| TRECHO |
....

Notas do Pinheiro

Jornalismo Analítico

terça-feira, fevereiro 14, 2012

Tropas de assalto

NÃO restaram vencedores na “lavagem de roupa suja” sobre a nomeação do presidente da Casa da Moeda do Brasil, Luiz Felipe Denucci Martins (PTB-RJ), recém-demitido há poucos dias depois de denúncias sobre movimentação de recursos em paraísos fiscais. Investigações poderão determinar se Martins cometeu algum crime ou se foi vítima de acusações sem fundamento. Mas o governo Dilma Rousseff (2011-14) e seus aliados já expuseram à luz, mais uma vez, uma das maiores aberrações políticas brasileiras - o loteamento administrativo como forma rotineira e "normal" de ocupação do setor público. A aberração, neste episódio, chegou a um nível nunca atingido na série de escândalos iniciada com a divulgação das bandalheiras no Ministério dos Transportes em 2011.

O FIO da meada entre todas essas histórias sempre foi a partilha de cargos federais como um grande butim conquistado por tropas de assalto. A novidade, agora, foi a espantosa troca de acusações entre o ainda ministro de Estado da Fazenda, Guido Mantega (PT-SP), e a liderança de um grupo aliado, o Partido Trabalhista Brasileiro (PTB). Ninguém assume a responsabilidade pela indicação de um indivíduo para presidir nada menos que a Casa da Moeda do Brasil, o departamento responsável pela impressão e pela cunhagem do dinheiro em circulação no País. Só não é exatamente uma piada pronta porque isso ultrapassa a imaginação dos melhores humoristas.

....

Itens armazenados de uma coleção:
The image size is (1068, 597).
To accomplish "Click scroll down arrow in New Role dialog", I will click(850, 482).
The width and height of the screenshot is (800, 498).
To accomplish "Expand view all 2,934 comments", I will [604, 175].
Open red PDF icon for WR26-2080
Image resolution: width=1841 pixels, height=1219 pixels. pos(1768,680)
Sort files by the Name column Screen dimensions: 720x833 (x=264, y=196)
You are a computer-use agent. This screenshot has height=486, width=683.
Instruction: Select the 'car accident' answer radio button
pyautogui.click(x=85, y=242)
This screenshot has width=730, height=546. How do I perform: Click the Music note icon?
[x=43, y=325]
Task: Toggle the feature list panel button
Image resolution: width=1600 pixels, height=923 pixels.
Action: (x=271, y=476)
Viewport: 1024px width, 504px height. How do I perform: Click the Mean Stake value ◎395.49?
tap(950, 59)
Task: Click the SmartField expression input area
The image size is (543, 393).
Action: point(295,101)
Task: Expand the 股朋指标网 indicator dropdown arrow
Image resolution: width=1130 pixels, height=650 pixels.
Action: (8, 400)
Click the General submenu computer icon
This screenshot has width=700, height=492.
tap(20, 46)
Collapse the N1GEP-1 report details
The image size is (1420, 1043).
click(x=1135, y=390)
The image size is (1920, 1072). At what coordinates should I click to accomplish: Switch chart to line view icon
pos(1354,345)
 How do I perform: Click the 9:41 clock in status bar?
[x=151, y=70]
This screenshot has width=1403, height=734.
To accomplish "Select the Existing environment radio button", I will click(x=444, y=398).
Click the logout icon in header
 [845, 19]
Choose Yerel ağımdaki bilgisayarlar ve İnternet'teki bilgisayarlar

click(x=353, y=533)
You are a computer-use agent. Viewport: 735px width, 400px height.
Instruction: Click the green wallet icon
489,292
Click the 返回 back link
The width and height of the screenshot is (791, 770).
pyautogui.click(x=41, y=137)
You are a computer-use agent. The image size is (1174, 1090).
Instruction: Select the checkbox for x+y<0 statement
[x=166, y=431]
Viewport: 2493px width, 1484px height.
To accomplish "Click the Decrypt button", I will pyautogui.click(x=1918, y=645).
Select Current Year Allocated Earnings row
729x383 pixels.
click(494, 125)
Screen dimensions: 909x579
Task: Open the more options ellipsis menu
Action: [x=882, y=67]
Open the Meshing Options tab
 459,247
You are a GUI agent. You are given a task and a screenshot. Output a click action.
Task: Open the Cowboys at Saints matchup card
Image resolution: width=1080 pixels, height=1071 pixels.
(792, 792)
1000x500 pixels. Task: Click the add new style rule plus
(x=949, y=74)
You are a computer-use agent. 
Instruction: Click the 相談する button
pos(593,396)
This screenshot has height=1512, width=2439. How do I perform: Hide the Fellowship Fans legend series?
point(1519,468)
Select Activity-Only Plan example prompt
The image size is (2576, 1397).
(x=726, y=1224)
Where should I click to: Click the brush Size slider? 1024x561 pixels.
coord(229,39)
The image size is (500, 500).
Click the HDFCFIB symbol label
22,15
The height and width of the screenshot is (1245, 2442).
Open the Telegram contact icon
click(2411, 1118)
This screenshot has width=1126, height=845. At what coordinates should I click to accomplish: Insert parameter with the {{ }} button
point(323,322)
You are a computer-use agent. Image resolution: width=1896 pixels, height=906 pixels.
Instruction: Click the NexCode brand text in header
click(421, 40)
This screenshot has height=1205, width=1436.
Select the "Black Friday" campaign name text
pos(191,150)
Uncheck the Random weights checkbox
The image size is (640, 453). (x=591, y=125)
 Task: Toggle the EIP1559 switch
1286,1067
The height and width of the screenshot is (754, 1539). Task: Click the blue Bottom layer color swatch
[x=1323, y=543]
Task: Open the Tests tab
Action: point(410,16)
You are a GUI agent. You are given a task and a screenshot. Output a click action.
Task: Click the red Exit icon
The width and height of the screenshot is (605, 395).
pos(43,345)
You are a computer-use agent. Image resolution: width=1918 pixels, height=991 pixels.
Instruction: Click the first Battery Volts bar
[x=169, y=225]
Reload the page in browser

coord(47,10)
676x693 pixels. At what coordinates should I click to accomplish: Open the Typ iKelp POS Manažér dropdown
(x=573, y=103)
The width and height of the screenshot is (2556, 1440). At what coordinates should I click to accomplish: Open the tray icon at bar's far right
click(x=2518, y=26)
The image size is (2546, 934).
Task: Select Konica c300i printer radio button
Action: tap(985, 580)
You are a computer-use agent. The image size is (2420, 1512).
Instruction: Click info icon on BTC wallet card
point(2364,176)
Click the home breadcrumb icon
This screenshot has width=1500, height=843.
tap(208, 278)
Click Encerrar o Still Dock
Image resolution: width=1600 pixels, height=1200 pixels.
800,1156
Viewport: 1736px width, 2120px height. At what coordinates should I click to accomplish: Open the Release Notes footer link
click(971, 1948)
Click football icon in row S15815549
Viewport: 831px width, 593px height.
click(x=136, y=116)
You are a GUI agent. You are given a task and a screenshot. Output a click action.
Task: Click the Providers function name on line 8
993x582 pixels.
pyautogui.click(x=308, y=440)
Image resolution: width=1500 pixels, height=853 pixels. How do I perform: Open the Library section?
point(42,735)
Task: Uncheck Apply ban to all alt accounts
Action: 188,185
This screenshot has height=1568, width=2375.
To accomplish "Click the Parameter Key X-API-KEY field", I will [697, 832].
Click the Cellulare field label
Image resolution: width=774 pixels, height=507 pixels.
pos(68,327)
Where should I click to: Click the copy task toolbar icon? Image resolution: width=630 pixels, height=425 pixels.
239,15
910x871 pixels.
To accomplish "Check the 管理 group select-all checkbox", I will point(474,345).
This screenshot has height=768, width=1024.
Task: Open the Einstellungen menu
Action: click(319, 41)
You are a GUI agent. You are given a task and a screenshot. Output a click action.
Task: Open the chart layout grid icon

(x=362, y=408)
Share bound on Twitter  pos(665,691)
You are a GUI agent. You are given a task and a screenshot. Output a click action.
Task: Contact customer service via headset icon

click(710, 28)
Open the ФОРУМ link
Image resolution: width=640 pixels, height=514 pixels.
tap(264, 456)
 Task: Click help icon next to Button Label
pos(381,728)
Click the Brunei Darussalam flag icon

....

| AÇÕES NECESSÁRIAS |
1. Devolva, sem nenhuma alteração, as linhas que vão da que contém "Task: Click help icon next to Button Label" até a última linha.
2. Por favor, continue o trecho sobre a nomeação na Casa da Moeda a partir do ponto em que ele para.
O trecho e as linhas vêm de fontes diferentes.

| RESULTADOS |
1.
 Task: Click help icon next to Button Label
pos(381,728)
Click the Brunei Darussalam flag icon

2.
NA versão do presidente do PTB, o ex-deputado federal cassado Roberto Jefferson (PTB-RJ), o ministro Mantega pediu ao líder do partido na Câmara dos Deputados, Jovair Arantes (PTB-SP), um aval ao nome de Denucci. "Ele não é do PTB", disse Jefferson. "É do Mantega". E Mantega contestou. Declarou desconhecer o possível candidato ao posto, nunca tê-lo encontrado e ter recebido seu currículo do deputado federal Jovair Arantes. Segundo Mantega, o currículo era adequado e Denucci até conseguiu modernizar a Casa da Moeda do Brasil. Além disso, ele atribuiu ao PTB as denúncias de operações irregulares no exterior.

MANTEGA afirmou isso cumprindo ordem da presidente da República, Dilma Wana Rousseff (PT-RS), para se manifestar sobre a demissão e esclarecer a participação do PTB na história. E, segundo se informou nossa reportagem em Brasília, a cúpula do Palácio do Planalto aprovou seu desempenho. Em outras palavras, a presidente Rousseff e seus conselheiros palacianos mais próximos teriam ficado satisfeitos porque o ministro Mantega se eximiu da responsabilidade pela escolha do presidente da Casa da Moeda do Brasil e a lançou sobre um partido aliado. Segundo as mesmas fontes ouvidas pela nossa reportagem, a presidente da República teria cobrado a nomeação de um técnico para o cargo.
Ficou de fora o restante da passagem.